TASK TO CARRY OUT
Only the lines from the one that includes "Given: Click the Add Router button" through the last line below belong in the reply, copied exactly and without pictures.
§ §
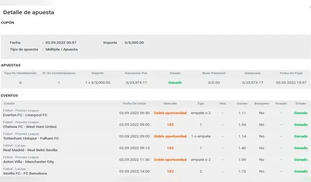Open the Sevilla FC - FC Barcelona event
Screen dimensions: 311x182
tap(25, 173)
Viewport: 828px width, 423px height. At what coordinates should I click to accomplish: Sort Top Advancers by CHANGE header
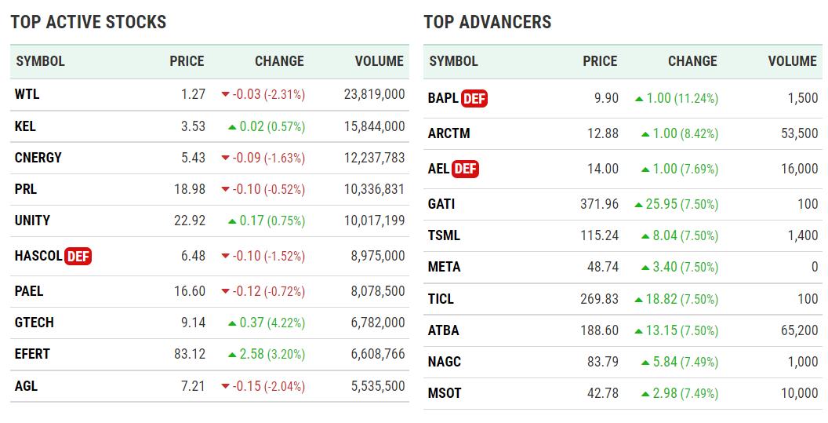pyautogui.click(x=692, y=61)
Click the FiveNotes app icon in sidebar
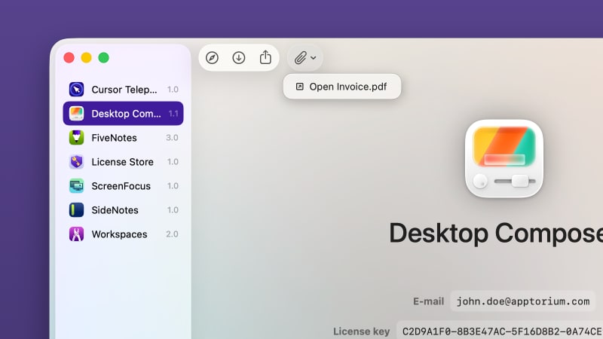Image resolution: width=603 pixels, height=339 pixels. click(x=76, y=138)
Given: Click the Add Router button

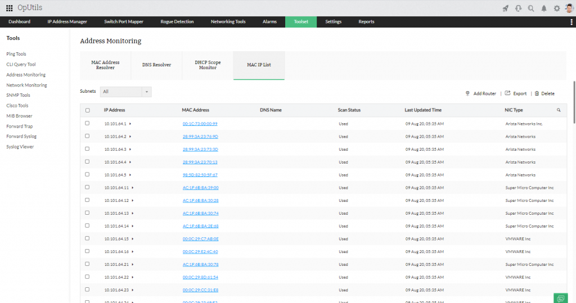Looking at the screenshot, I should (x=480, y=93).
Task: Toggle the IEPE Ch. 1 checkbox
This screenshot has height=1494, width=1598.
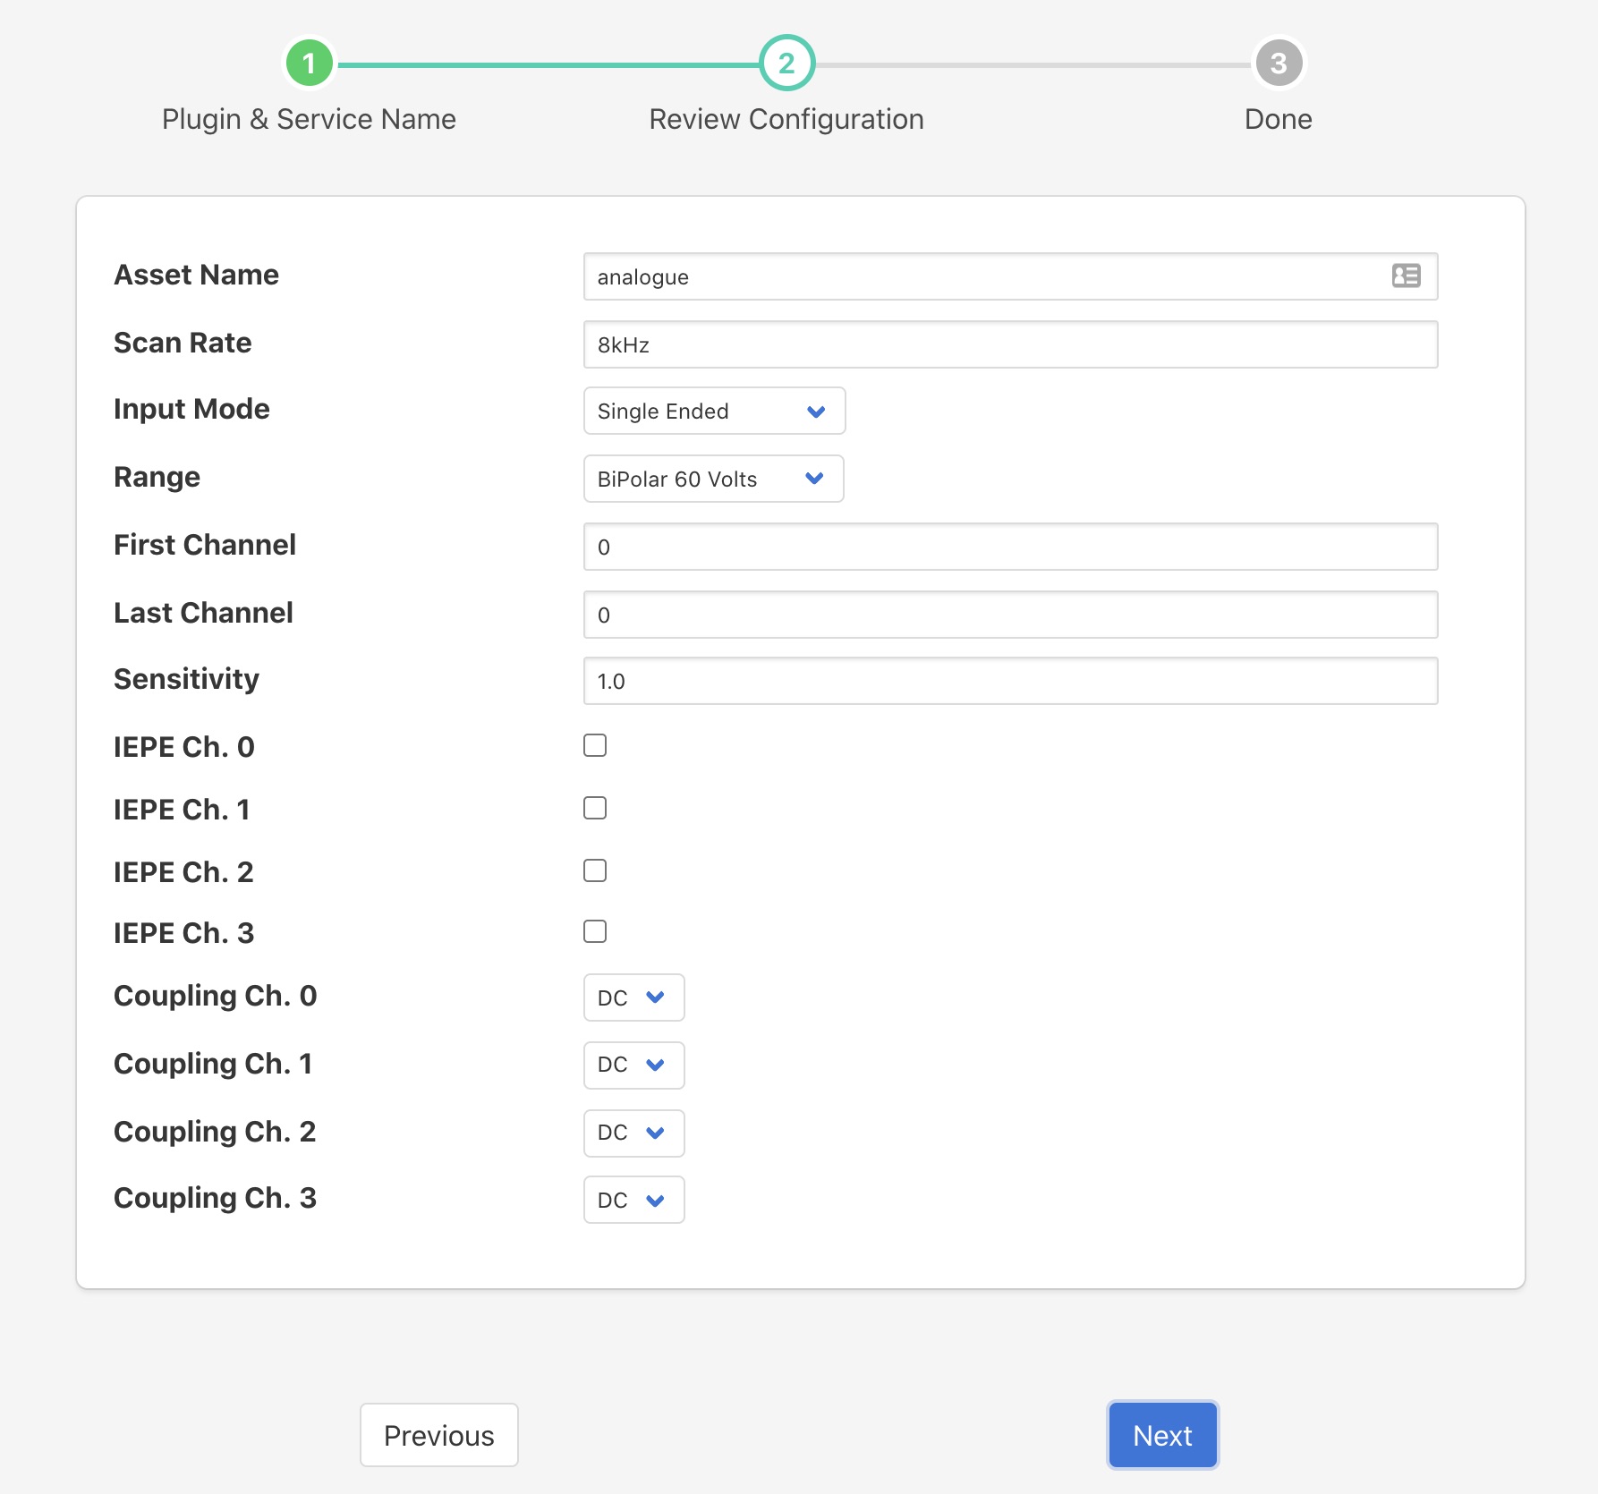Action: coord(595,808)
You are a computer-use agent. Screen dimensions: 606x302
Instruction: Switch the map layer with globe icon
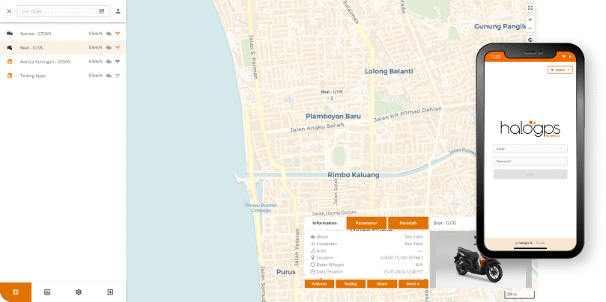pos(530,40)
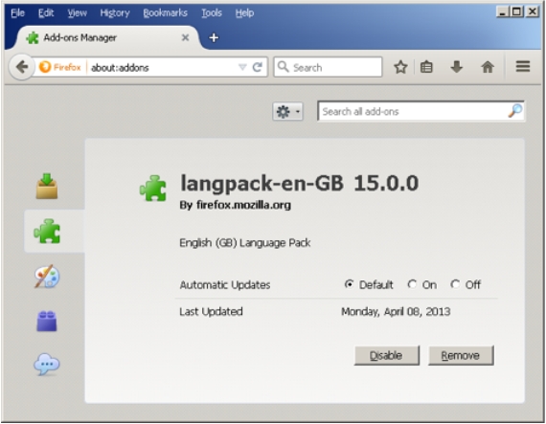
Task: Bookmark this page with star icon
Action: (400, 67)
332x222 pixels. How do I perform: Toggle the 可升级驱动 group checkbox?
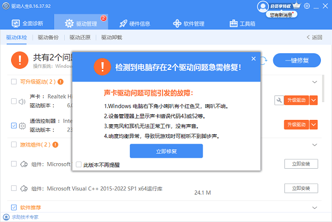point(14,82)
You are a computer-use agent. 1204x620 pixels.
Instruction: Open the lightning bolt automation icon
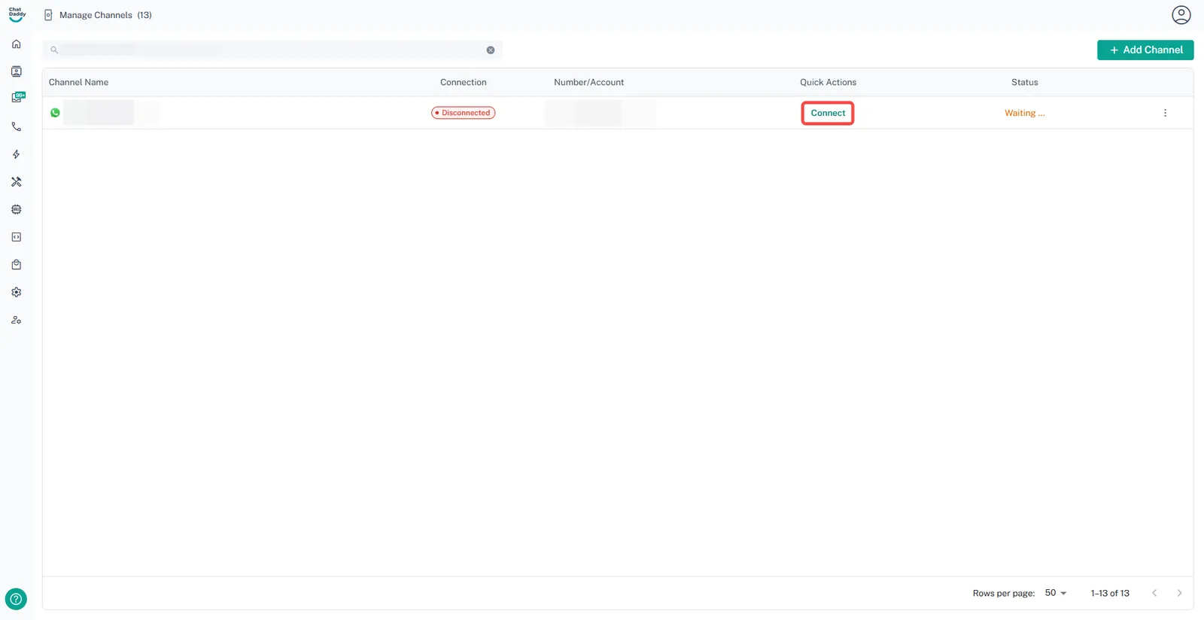pos(16,154)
§ §
TASK SOLUTION
Given: Click the Add Router button

Looking at the screenshot, I should (x=480, y=93).
Task: Toggle the IEPE Ch. 1 checkbox
This screenshot has height=1494, width=1598.
Action: coord(595,808)
You are a computer-use agent. Screen dimensions: 606x302
Instruction: Switch the map layer with globe icon
pos(530,40)
Task: Bookmark this page with star icon
Action: (400, 67)
332x222 pixels. How do I perform: Toggle the 可升级驱动 group checkbox?
point(14,82)
You are a computer-use agent. 1204x620 pixels.
Instruction: Open the lightning bolt automation icon
pos(16,154)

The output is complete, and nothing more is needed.